Activity: The entries below contain a line with "Task: Click the 999999 password cell" and a line with "You are a computer-use agent. 954x657 pixels.". Quote exactly those two lines and all lines between them.

The input:
============================================================

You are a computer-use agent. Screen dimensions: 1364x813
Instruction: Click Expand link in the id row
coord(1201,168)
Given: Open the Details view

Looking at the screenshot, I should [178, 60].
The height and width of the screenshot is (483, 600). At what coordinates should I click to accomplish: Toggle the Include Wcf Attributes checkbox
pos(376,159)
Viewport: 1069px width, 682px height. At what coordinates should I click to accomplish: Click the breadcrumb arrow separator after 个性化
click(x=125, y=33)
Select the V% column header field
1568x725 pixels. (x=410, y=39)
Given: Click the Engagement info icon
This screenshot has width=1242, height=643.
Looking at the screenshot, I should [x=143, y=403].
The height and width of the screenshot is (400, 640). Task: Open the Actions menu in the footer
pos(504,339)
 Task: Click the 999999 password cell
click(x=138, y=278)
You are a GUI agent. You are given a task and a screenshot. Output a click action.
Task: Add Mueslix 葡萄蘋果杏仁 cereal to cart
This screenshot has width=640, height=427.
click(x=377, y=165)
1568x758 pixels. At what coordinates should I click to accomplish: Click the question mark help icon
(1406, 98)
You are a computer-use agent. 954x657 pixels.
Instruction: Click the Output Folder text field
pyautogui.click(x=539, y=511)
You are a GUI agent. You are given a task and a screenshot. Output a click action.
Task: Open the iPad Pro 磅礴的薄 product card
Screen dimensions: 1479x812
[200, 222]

============================================================

Solution to this task:
 Task: Click the 999999 password cell
click(x=138, y=278)
You are a GUI agent. You are given a task and a screenshot. Output a click action.
Task: Add Mueslix 葡萄蘋果杏仁 cereal to cart
This screenshot has width=640, height=427.
click(x=377, y=165)
1568x758 pixels. At what coordinates should I click to accomplish: Click the question mark help icon
(1406, 98)
You are a computer-use agent. 954x657 pixels.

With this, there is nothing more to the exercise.